I'm currently trying to make a neural network in java. Most of my code is working, but for some reason the network isn't learning.
I'm having problems implementing backpropagation in the neural net and I don't really understand how to use backpropagation. Could anyone explain it to me?
Here's the code.
Is there a better way to create a neural network than the way I'm using?
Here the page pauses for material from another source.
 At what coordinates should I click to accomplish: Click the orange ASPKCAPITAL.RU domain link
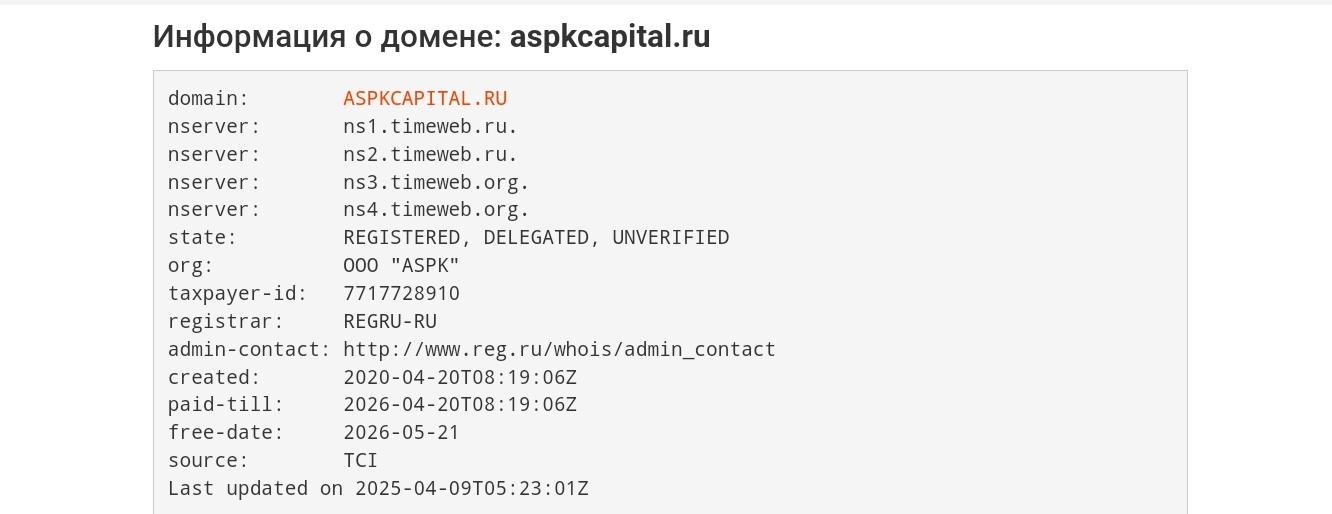[x=425, y=98]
(also, this is my first time using this forum, so sorry if i'm not doing it right.)
import java.lang.Math;
import java.util.ArrayList;
import java.util.Scanner;
class Network {
static class Neuron {
double value;
double weight;
int[] connections;
int x, y;
double bias;
public Neuron(double pvalue, double pweight, int[] pconnections, int px, int py, double pbias) {
value = pvalue;
weight = pweight;
connections = pconnections;
x = px;
y = py;
bias = pbias;
}
}
// activation methods:
static double sigmoid(double x) {
return 1/(1+(Math.exp(-x)));
}
static int binaryStep(double x) {
return (x >= 0) ? 1 : 0;
}
static double linear(double x) {
return x;
}
static double rectifiedLinearUnit(double x) {
return Math.max(x, 0);
}
static double tanh(double x) {
return Math.tanh(x);
}
// activation method derivatives:
static double dsigmoid(double x) {
return sigmoid(x) * (1 / sigmoid(x));
}
// error methods:
static double meanSquaredError(double result, double answer) {
return Math.pow(answer-result, 2);
}
static double error(double result, double answer) {
return answer - result;
}
// goal methods:
static double averageOf(ArrayList<Double> inputs) { // average
double sum = 0;
for (double i : inputs) {
sum += i;
}
return sum/inputs.size();
}
static double timesTwo(double x) {
return 2 * x;
}
double learningRate = 0.1;
Neuron[] output;
Neuron[] input;
double error;
double desiredValue;
double predictedValue;
Neuron[][] neurons;
public Network(Neuron[][] pneurons) {
neurons = pneurons;
}
public void step(int iterationcount) { // actual step function
for (int count = 0; count < iterationcount; ++count) {
// forward pass
for (int i = 1; i < neurons.length; ++i) {
for (int j = 0; j < neurons[i].length; ++j) { // sums
Neuron neuron = neurons[i][j];
double sum = 0;
for (int l : neuron.connections) {
Neuron connectedneuron = neurons[i-1][l];
sum += connectedneuron.value * connectedneuron.weight;
}
neuron.value = sigmoid(sum + neuron.bias);
}
}
input = neurons[0]; // input neurons
output = neurons[neurons.length-1]; // output neurons
desiredValue = input[0].value + input[1].value; // change these accordingly
predictedValue = output[0].value;
error = meanSquaredError(predictedValue, desiredValue);
// backwards pass
for (int i = neurons.length - 1; i > -1; --i) {
for (int j = neurons[i].length - 1; j > -1; --j) {
Neuron neuron = neurons[i][j];
for (int l : neuron.connections) {
Neuron connectedneuron = neurons[i-1][l];
double z = connectedneuron.weight * neuron.value; // + bias here
double cost = Math.pow(connectedneuron.value - desiredValue, 2);
double asdf = neuron.value * dsigmoid(z) * 2 * cost;
connectedneuron.weight -= asdf;
}
}
}
String placeholder = "input(s): ";
for (Neuron i : input) {
placeholder += i.value + ", ";
}
System.out.println(placeholder);
placeholder = "output(s): ";
for (Neuron i : output) {
placeholder += i.value + ", ";
}
System.out.println(placeholder);
System.out.println("correct answer: " + desiredValue);
System.out.println("error: " + error);
System.out.println(neurons[0][0].weight + ", " + neurons[0][1].weight);
System.out.println("------------------------------------------\n");
// resetting the values...
for (int i = 0; i < neurons.length; ++i) {
for (int j = 0; j < neurons[i].length; ++j) {
neurons[i][j].value = 0;
}
}
// we randomize (or give training data to) the inputs here.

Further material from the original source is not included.